T. B.para Elis, Mercedes, Caridad y Chichí
De esas constructoras provengo, sentadas a la cabecera de esta mesa con vajilla de porcelana española, inglesa, o china: «Portmeirion Botanic Gardens» que mi hija colecciona y donde, las flores no están partidas. No asoman todavía grietas, atravesándolas —aquellas que tocaba, y tocaba con la yema puntiaguda como si fueran ríos de un mapa vuelto a surgir sobre una isla hundida—, para no olvidar aquellos días en los que no estábamos tristes, y escuchábamos la música de un acordeón al fondo de los bares cercanos, y hasta olíamos las flores de Pascua clavadas al mantel.
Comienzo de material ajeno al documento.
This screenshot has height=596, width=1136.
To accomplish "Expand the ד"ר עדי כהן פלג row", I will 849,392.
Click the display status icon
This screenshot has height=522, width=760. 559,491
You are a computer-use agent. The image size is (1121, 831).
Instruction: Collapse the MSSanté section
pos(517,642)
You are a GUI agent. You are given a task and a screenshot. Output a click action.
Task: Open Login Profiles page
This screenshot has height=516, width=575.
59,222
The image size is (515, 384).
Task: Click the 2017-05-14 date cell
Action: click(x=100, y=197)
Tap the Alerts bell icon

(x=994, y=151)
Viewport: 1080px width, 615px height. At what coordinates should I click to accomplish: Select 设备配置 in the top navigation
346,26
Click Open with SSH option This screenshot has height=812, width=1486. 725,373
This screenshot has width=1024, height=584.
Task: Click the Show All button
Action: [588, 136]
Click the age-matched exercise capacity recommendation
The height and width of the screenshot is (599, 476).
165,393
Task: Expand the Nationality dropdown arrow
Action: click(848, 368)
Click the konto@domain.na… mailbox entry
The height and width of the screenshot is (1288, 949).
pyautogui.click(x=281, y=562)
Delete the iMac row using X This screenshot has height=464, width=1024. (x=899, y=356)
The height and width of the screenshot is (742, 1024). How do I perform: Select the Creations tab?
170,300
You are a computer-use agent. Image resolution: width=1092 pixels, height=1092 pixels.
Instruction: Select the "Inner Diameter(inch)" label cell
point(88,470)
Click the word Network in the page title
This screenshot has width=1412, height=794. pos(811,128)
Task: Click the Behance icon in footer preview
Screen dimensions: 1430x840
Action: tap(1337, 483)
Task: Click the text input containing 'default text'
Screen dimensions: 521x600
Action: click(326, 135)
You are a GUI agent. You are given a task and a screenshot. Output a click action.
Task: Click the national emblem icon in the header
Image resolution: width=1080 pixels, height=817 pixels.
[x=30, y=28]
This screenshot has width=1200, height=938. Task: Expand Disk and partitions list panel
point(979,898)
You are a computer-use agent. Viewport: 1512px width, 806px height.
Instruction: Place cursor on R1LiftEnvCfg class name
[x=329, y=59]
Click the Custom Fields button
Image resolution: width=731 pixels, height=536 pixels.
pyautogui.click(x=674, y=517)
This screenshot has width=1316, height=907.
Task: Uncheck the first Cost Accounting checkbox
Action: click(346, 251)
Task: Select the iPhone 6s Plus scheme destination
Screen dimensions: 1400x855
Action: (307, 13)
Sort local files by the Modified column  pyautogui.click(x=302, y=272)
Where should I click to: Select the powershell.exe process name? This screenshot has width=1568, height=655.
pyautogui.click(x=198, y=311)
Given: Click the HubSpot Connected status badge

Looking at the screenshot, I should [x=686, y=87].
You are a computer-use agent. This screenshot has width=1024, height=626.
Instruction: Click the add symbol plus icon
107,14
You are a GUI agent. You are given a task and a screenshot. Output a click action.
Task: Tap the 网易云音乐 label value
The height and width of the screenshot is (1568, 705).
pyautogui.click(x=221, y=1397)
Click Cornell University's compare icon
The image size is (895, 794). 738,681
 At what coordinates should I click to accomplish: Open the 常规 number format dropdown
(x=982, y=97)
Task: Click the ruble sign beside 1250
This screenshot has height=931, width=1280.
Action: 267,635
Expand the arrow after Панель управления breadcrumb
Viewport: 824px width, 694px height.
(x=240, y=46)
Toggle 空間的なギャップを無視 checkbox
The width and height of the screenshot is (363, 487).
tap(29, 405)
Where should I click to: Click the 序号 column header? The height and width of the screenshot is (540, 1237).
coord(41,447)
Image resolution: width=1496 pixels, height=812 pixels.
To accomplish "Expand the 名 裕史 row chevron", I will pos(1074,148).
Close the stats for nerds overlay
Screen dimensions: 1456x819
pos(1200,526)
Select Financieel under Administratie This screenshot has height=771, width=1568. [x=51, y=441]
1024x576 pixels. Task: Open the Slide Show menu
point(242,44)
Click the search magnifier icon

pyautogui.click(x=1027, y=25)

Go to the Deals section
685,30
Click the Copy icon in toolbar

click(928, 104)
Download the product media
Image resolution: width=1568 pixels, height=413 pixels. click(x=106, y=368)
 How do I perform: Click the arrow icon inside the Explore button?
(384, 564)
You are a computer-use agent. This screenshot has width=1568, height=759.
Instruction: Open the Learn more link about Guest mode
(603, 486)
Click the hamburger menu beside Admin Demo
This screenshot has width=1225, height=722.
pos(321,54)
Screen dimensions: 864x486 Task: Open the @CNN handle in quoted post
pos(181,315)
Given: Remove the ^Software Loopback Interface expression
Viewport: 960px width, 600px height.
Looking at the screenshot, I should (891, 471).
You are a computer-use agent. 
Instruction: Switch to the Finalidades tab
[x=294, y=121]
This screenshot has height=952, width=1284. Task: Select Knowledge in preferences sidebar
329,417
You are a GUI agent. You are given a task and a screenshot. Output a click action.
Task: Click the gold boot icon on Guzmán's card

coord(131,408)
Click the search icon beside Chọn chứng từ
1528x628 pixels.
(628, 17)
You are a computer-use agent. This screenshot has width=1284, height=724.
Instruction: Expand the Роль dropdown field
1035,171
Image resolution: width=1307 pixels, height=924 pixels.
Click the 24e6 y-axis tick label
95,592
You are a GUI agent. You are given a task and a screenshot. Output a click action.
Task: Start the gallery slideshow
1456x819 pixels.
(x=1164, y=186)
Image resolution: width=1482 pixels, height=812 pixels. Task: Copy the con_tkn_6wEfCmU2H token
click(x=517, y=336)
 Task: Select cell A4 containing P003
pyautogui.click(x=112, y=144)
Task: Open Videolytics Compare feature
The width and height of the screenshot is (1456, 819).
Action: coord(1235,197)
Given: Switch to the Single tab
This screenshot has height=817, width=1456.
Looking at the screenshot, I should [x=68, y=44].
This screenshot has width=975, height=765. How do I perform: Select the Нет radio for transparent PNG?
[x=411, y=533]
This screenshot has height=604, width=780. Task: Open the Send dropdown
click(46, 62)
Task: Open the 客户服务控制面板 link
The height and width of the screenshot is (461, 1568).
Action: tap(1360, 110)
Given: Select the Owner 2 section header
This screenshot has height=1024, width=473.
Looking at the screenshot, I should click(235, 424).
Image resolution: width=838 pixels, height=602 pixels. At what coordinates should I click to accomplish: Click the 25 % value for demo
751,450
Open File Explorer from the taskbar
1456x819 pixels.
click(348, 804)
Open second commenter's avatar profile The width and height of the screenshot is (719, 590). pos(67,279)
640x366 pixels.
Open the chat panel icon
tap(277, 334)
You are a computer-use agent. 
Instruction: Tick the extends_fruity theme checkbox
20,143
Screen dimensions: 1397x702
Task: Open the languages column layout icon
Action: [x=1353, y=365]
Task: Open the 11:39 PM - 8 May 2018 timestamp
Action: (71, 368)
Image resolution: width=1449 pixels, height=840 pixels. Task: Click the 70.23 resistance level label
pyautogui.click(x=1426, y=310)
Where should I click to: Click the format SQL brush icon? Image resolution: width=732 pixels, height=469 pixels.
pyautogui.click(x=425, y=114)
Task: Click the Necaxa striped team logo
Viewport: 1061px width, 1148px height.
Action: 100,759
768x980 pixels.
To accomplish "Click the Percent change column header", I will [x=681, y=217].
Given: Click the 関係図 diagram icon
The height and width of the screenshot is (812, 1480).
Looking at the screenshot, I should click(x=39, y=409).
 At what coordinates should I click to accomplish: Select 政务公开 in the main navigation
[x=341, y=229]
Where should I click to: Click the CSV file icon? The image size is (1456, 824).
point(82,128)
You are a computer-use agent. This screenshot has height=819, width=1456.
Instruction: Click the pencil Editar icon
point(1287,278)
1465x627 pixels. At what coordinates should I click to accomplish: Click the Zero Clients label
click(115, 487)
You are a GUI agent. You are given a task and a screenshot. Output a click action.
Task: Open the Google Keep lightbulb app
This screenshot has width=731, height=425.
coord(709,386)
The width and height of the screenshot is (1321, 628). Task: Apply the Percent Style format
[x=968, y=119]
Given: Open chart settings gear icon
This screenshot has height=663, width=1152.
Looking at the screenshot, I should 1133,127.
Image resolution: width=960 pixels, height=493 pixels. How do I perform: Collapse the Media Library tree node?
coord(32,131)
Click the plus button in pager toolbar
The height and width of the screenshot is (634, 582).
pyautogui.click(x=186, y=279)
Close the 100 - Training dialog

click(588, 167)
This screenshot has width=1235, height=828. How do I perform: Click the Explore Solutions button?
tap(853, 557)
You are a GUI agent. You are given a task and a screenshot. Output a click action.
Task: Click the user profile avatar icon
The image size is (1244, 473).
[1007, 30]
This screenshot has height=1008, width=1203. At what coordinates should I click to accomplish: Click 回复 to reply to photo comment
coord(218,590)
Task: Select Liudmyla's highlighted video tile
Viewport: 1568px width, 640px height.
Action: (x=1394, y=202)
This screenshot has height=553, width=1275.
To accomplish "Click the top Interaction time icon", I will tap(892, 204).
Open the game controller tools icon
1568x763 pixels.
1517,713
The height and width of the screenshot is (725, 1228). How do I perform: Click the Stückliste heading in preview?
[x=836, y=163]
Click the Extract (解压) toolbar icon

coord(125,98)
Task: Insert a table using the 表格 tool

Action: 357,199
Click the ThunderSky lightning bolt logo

«Las niñas que juegan a la rayuela»
—Alain Fleisher (1991)
…dibujar me da miedo…
A. C.
i Las niñas pintaron la acera con tizas: blancas, rosas, verdes, azules, amarillas. Llevo días observando esos dibujos que cambian por la luz bajo la ventana. Porque los días de lluvia arrastran polvo al contén y también, cambian. Sus letreros decían: casa de muñecas, patos salvajes... —como las obras de Ibsen que ellas desconocían—. Pero se han desleído velozmente por ese desconocimiento como fantasmas que, al pisarlas, se llevan los zapatos a otra parte. Hemos jugado al pon sin saber, la dimensión del salto que ya no podremos dar. Ni será suficiente bajar al sótano para que se confundan, y disparen. La tiza es la grisalla que, aunque ellas la retoquen una y otra vez —como nosotros aún la retocamos—, pronto se borrará como los deseos, las esperanzas. «¿Como será el amor entre dos esperanzas?» —pregunta la menor—: «Verde y verde, y después el mismo verde, se vuelve verde» —responde Clarice, la mayor, que ya sabe algo de estas cosas—. ii La lluvia borró los dibujos de Nazca debajo de mi casa junto a la ventana donde aparecen cosas que no viví —y que tampoco podré revivir ya—, recalcitrantes. A sabiendas de todo bajé a pisarlas, las borré con los zapatos machacándolas para volverme grande como ellas, y comprender el verde.